Tour by Led Zeppelin | |
Associated album | Led Zeppelin IV |
---|---|
Start date | 23 September 1971 |
End date | 29 September 1971 |
No. of shows | 5 |
Led Zeppelin concert chronology |
Led Zeppelin's 1971 Japanese Tour was the first in Japan by the English rock band. Commenced on 23 September and concluding on 29 September 1971, it was one of the first tours of Japan by a western rock band.[1]
"It was the first time I'd been to such a sort of overpopulated place…" recalled guitarist Jimmy Page of Tokyo, where the tour began. "It was a city with such a new vision towards the future. The technology boom was really going on, even then… It seems odd now with Nikon everywhere, but at the time they were just really breaking the market, and you could get cameras over here really, really inexpensively, and hi-fi and little cine cameras… We came here and went away loaded with cameras and I started documenting the rest of my travels with Led Zeppelin for a bit."[2]
One of the concerts from the short tour, at Hiroshima on 27 September,[3] was a benefit show. As an expression of thanks, the city of Hiroshima presented the band with a letter of appreciation and the city medal from the local mayor.[1]

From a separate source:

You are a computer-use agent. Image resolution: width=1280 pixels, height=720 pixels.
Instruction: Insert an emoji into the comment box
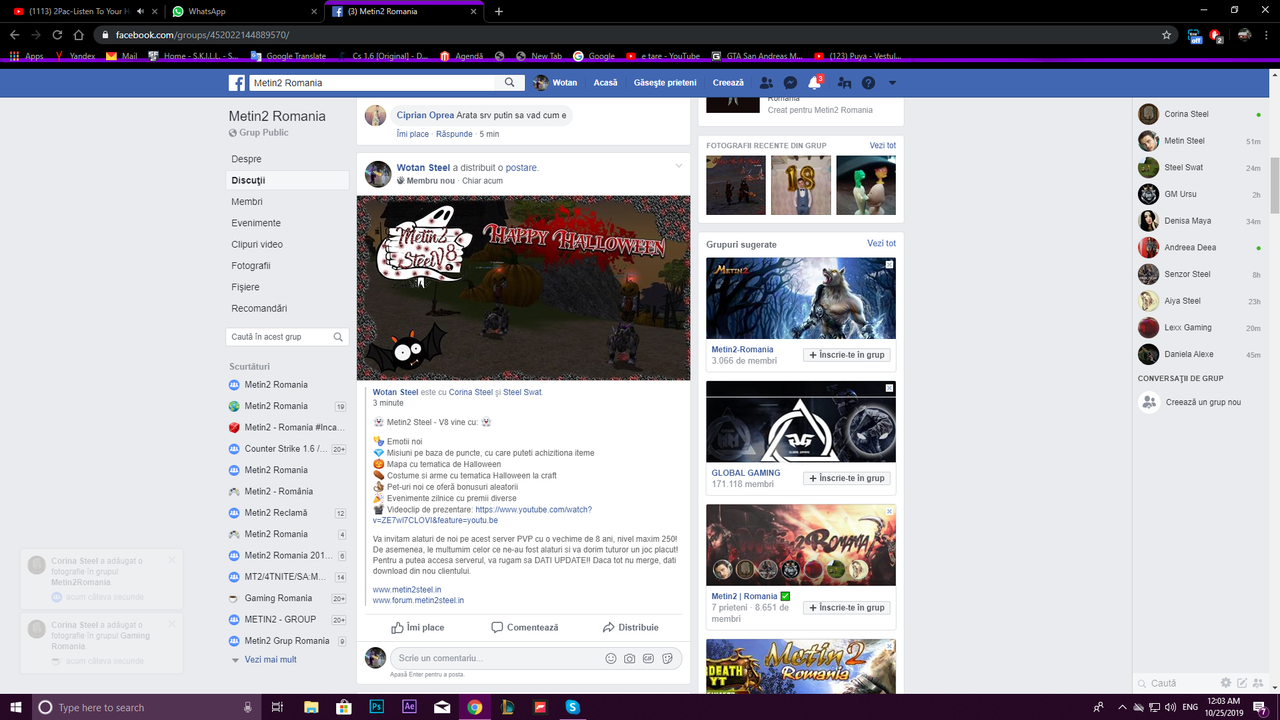pos(610,658)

During the tour, singer Robert Plant allegedly punched drummer John Bonham before one of the shows.[1] This was not the only turbulent incident, as manager Peter Grant explained:
There were rows. One bloody amazing one happened in Japan when Robert came off stage with a split lip. It was over some dispute over some money from some tour. He still owed Bonzo some petrol money for 70 quid or something, but that's how it was! [1]
The concerts were recorded at the insistence of the Japanese record company Warner Bros.-Pioneer Corporation, which represented the band's record label Atlantic Records in Japan. However, Page considered the audio quality to be so poor, he decided to wipe the tapes and reuse them.[1]